5.2    Exercise Procedure.    Options and Grants shall be exercisable, to the extent they are vested, by written notice to the Company (to the attention of the Company’s Secretary) accompanied by payment in full of the applicable exercise price.
 
5.3    Payment Options.    Options may be exercised, in whole or in part, upon payment of the exercise price of the Option Shares to be acquired. Payment shall be made: (i) in cash (including check, bank draft or money order); (ii) by delivery of outstanding shares of Common Stock, of the same class for which the Option is to be exercised, with a Fair Market Value on the date of exercise equal to the aggregate exercise price payable with respect to the Options’ exercise; (iii) by simultaneous sale through a broker reasonably acceptable to the Committee of Option Shares acquired on exercise, as permitted under Regulation T of the Federal Reserve Board or other method of legally permissible cashless exercise; (iv) by authorizing the Company to withhold from issuance a number of Option Shares issuable upon exercise of the Options which, when multiplied by the Fair Market Value of a share of the relevant class of Common Stock on the date of exercise is equal to the aggregate exercise price payable with respect to the Options so exercised; (v) by any combination of the foregoing; or (vi) in any additional manner the Committee approves. Options may also be exercised upon payment of the exercise price of the Option Shares to be acquired by delivery of the Participant’s promissory note, but only to the extent specifically approved by and in accordance with the policies of the Committee.
 
(a)    Exchange of Previously Acquired Stock.    In the event a Participant elects to pay the exercise price payable with respect to an Option pursuant to clause (ii) above, (A) only a whole number of share(s) of the relevant class of Common Stock (and not fractional shares of Common Stock) may be tendered in payment, (B) such Participant must present evidence acceptable to the Company that he or she has owned any such shares of the relevant class of Common Stock tendered in payment of the exercise price (and that such tendered shares of Common Stock have not been subject to any substantial risk of forfeiture) for at least six months prior to the date of exercise, and (C) the relevant class of Common Stock must be delivered to the Company.
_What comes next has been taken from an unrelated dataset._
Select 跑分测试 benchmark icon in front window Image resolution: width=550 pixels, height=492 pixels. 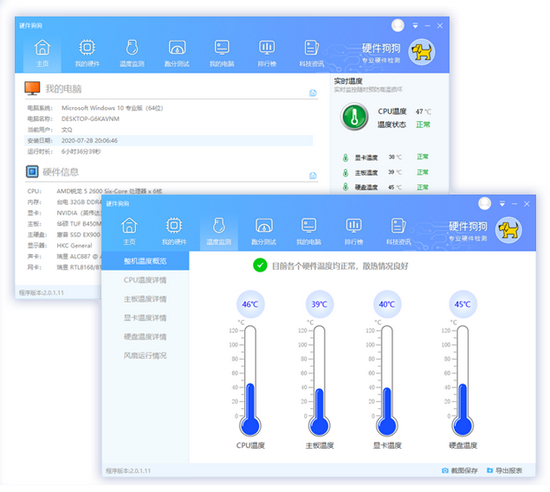point(264,231)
Delivery for this purpose may, at the election of the Participant, be made either by (A) physical delivery of the certificate(s) for all such shares of the relevant class of Common Stock tendered in payment of the price, accompanied by duly executed instruments of transfer in a form acceptable to the Company, or (B) direction to the Participant’s broker to transfer, by book entry, such shares of the relevant class of Common Stock from a brokerage account of the Participant to a brokerage account specified by the Company. When payment of the exercise price is made by delivery of shares of the relevant class of Common Stock, the difference, if any, between the aggregate exercise price payable with respect to the Option being exercised and the Fair Market Value of the share(s) of the relevant class of Common Stock tendered in payment (plus any applicable taxes) shall be paid in cash. No Participant may tender shares of Common Stock having a Fair Market Value exceeding the aggregate exercise price payable with respect to the Option being exercised (plus any applicable taxes).
 
(b)    Payment by Withholding Shares.    In the event a Participant elects to pay the exercise price payable with respect to an option pursuant to clause (iv) above, (A) only a whole number of Option Share(s) (and not fractional Option Shares) may be withheld in payment and (B) such Participant must present evidence acceptable to the Company that he or she has owned a number of shares of the relevant class of Common Stock at least equal to the number of Option Shares to be withheld in payment of the exercise price (and that such owned shares of Common Stock have not been subject to any substantial risk of forfeiture) for at least six months prior to the date of exercise. When payment of the exercise price is made by withholding of Option Shares, the difference, if any, between the aggregate exercise price payable with respect to the option being exercised and the Fair Market Value of the Option Share(s) withheld in payment (plus any applicable taxes) shall be paid in cash. No Participant may authorize the withholding of Option Shares having a Fair Market Value exceeding the aggregate exercise price payable with respect to the Option being exercised (plus any applicable taxes). Any withheld Option Shares shall no longer be issuable as Options under the Plan.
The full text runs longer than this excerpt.